Violenza minorenne Palermo, fermato 26enne tunisino

VIOLENZA MINORENNE PALERMO – Un tunisino di 26 anni è stato fermato con l’accusa di atti sessuali con minorenni, reato previsto dall’articolo numero 609 del codice penale. Aidi Mourad ha tentato di molestare una bambina di 11 anni in un vagone abbandonato nel deposito della stazione Brancaccio a Palermo. Il tunisino, che ha precedenti penali, è stato fermato dalla sezione Falchi della squadra mobile del capoluogo siciliano nella nottata dopo un inseguimento sui tetti dei vagoni delle carrozze abbandonate della stazione dove vive da mesi.
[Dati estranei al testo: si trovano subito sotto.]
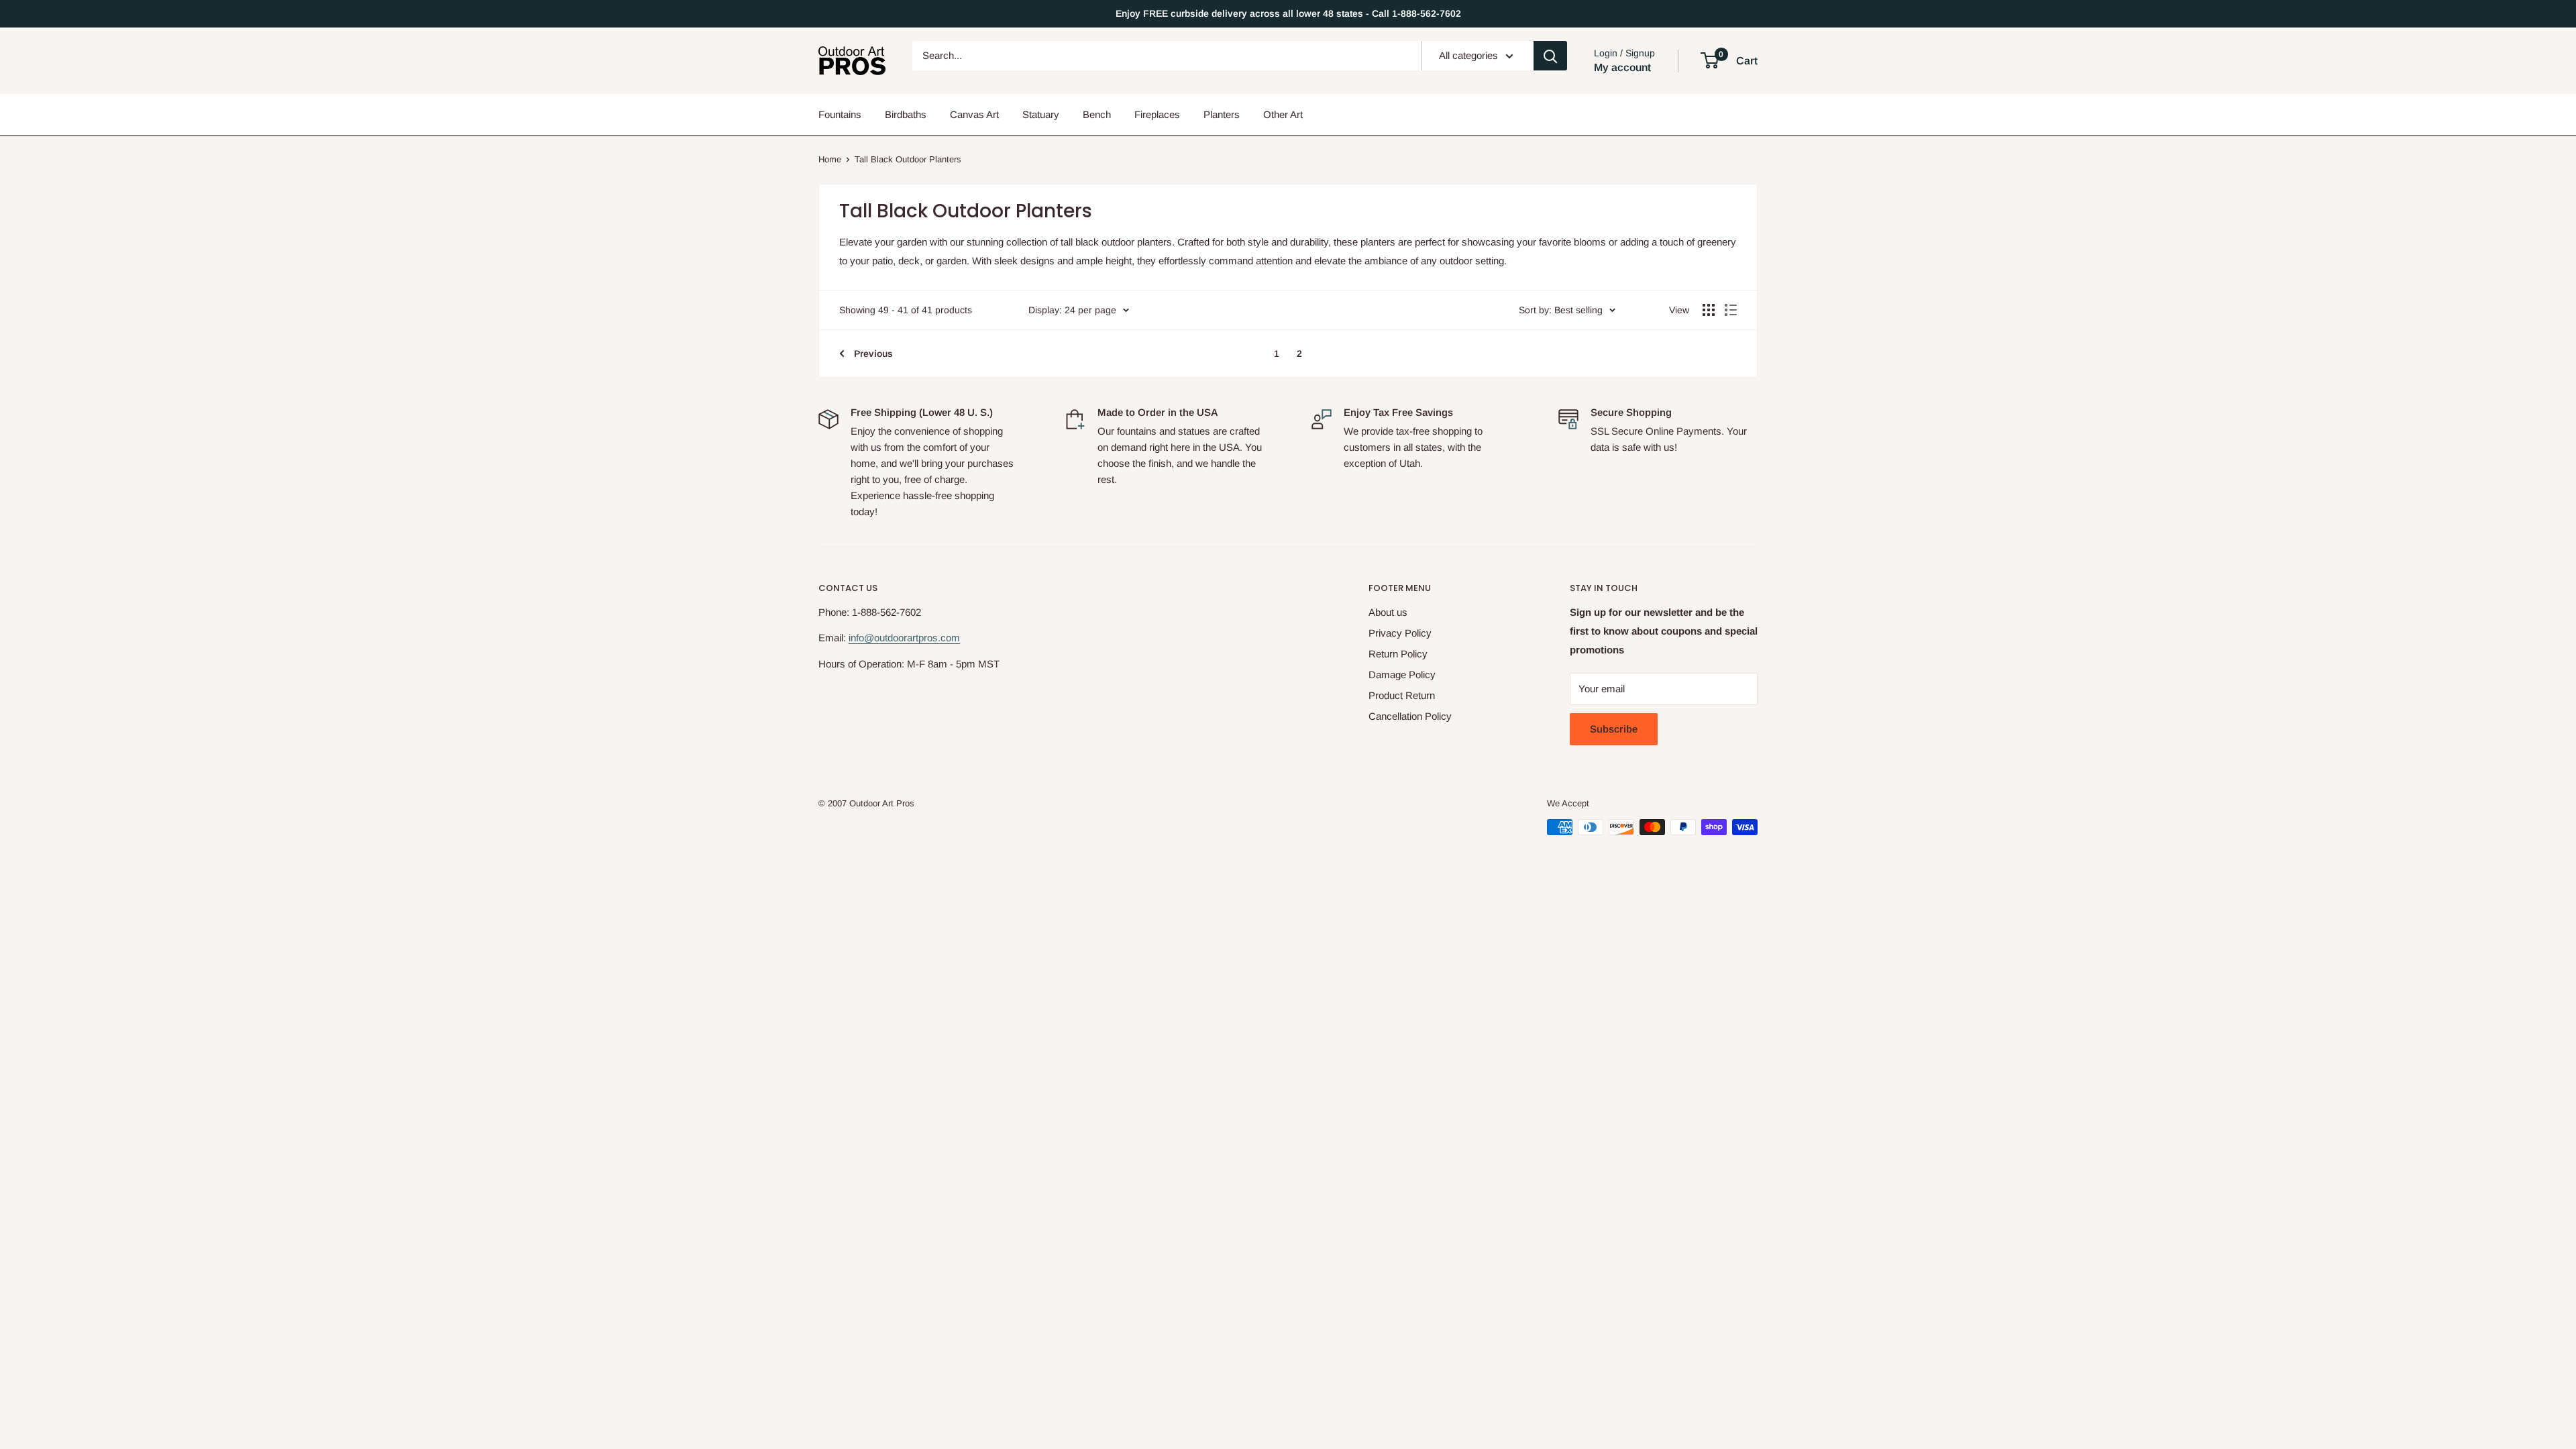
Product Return (1401, 695)
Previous (873, 353)
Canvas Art (974, 114)
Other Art (1283, 114)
L’ALLARME – Secondo la ricostruzione della squadra mobile il presunto abuso sarebbe avvenuto nella notte fra martedì e mercoledì della scorsa settimana. Le indagini sono scattate dopo che i genitori, provenienti dall’Est Europa, hanno lanciato l’allarme, denunciando la scomparsa della bambina. La piccola avrebbe dovuto essere a casa della nonna, ma quando i genitori sono andati a riprenderla hanno scoperto che non era con lei.

LA RICOSTRUZIONE – Secondo la Polizia la bambina era uscita per raggiungere alcuni amici e avrebbe poi incontrato il 26enne tunisino, che forse conosceva già da prima. La piccola ha raccontato che il tunisino l’avrebbe portata nella stazione di Brancaccio all’interno del vagone abbandonato e lì avrebbe tentato di abusare di lei. La bambina è poi rientrata a casa alle 10 del mattino, ma non ha raccontato nulla ai genitori per giorni prima di riuscire a confidarsi con un parente che poi ha avvisato il padre. I genitori hanno potuto così avvertire la squadra mobile che in meno di 48 ore ha rintracciato e poi arrestato Aidi Mourad, che secondo la bambina avrebbe provato a baciarla e molestarla già in altre occasioni. È solo l’ultimo di una serie di tentate – o consumate – violenze che stanno interessando tutta l’Italia: solo ieri a Roma è stato arrestato un 22enne bengalese reo di aver stuprato una ragazza finlandese.